Hi,My name is XXXXX XXXXX I am a criminal lawyer.Yes, if this incident only happened in May, you can certainly still file a report. Whether the police will pass it on to the DA for prosecution is another matter, but if that's what you want you can ask for it. The police may see it more as a civil suit than a criminal matter and not be much interested in making an arrest, but I understand there's no point in a civil suit if the defendant is judgment proof. Still, whether the police are interested in investigating this or not, in case this person ever turns up again and tries to take advantage of you all over again, it's good to have something like this on file. It would make your case against the person stronger.
In trying to ascertain what all was missing, I started making a list. That was two notebook pages long, and I keep remembering stuff that I hadn't before. If I do submit a report, should I list every item, line by line, along with the dollar value? (I'm thinking something like a spreadsheet). The list will probably end up being at least two typed pages long; will that be a plus, or minus, with the police? Or won't matter?

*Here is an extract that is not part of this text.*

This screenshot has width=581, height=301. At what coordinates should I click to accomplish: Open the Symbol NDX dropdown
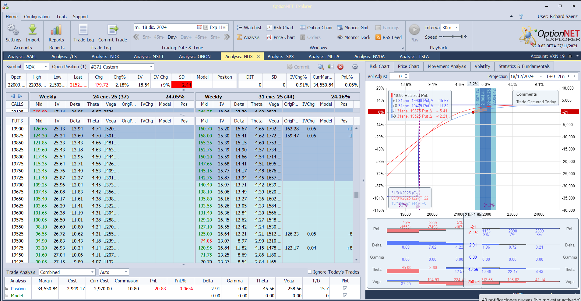pos(46,67)
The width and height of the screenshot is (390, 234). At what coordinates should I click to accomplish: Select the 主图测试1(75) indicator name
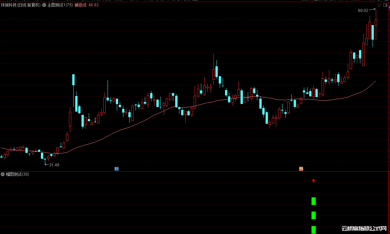point(60,5)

Hi Nancy,It probably won't matter much to the police because -- and I'm speaking from personal experience when my apartment was burglarized years and years ago -- they pawn these things quickly and the police are not likely to find them.But on the offhand that you see this person and recognize something of yours with her, then you've got it on record that it was yours and you'd reported it missing. That may help you to charge her with possession of stolen property and get something back from her.Filing a report also matters if you had homeowners or renter's insurance because you should be able to get something back. Additionally unreimbursed losses due to theft are tax deductible, so that by reporting this with as much specificity as you can, you've established the fact of the crime. The report would support that you were entitled to the deduction if the IRS ever questioned it.